There have been plenty of signs so far from the Coalition side that they know the election is lost and the strategy is about minimising the damage. Labor, on the other hand, has been trying hard to avoid the impression of overconfidence, but news at the weekend suggests that it too now regards the government’s fate as a foregone conclusion.
The news was that Labor and the Greens are on the verge of concluding a preference deal, in which Labor would preference the Greens ahead of other minor parties in the Senate, in return for Greens preferences in marginal seats outside of Tasmania.
Prior to last week, the word from Labor was that it was more interested in an agreement with Family First, believing (with some cause) that its preferences would be more useful in the lower house (since, although the Greens have far more votes, most of them would be going to Labor anyway).
But the price of preferences from the Assemblies of God party would have been Labor preferencing them in the Senate. Labor’s failure to stitch up such a deal is a sign that the lower house is no longer much of an issue, and its focus now is more on getting its future legislation through the Senate.
Labor cannot win a Senate majority in its own right; its best-case scenario is a narrow Labor-plus-Greens majority. The deal with the Greens is designed to maximise the chance of that happening. Giving preferences to Family First would directly threaten Labor’s Senate position, since an extra Family First senator could conceivably get up at the expense of the Greens — as happened in 2004 in Victoria.
Some commentators are still understating Labor’s chances. Tim Colebatch in this morning’s Age gives a careful analysis of the Senate position, but he says that “The best Rudd can hope for is for that the Coalition might lose enough seats to enable the Senate balance of power to be shared widely”.

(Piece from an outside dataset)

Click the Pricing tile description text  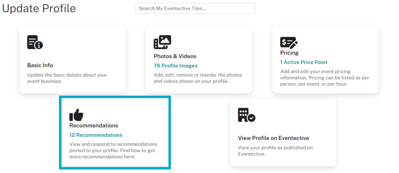coord(325,78)
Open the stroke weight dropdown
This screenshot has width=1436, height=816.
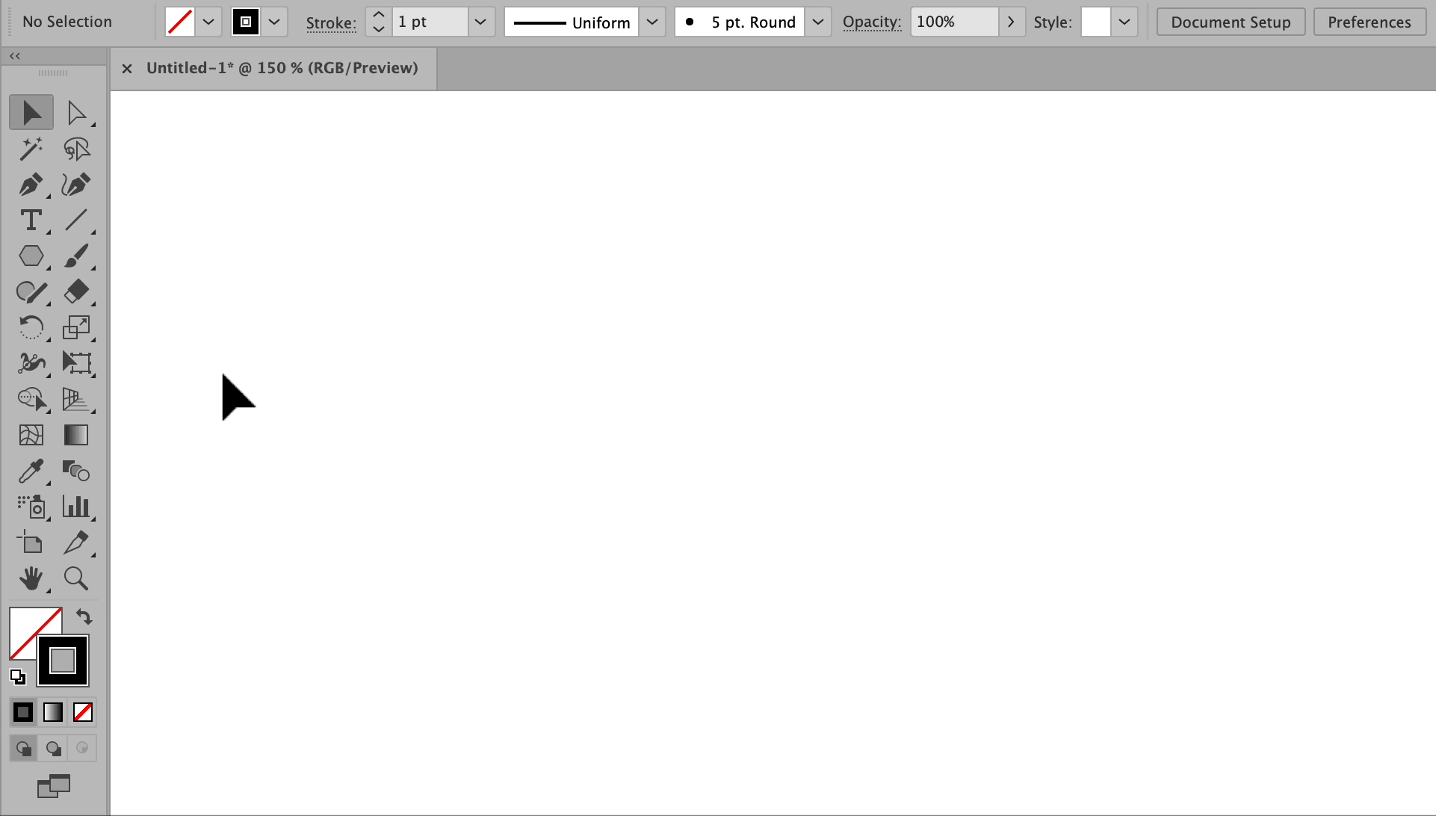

On the contrary, Labor will certainly need the Greens; the question is whether it will need anyone else as well. To avoid having to rely on Steve Fielding or Nick Xenophon, it wants the Greens to win a seat in at least two of Victoria, NSW and the ACT.
Colebatch is dismissive of that chance, pointing out that “in Victoria, for example, it would take a swing of more than 7% for the Coalition to lose its third seat.” That’s quite true, but since the last Newspoll state breakdown showed an 11% swing in Victoria, it’s hardly out of the ballpark.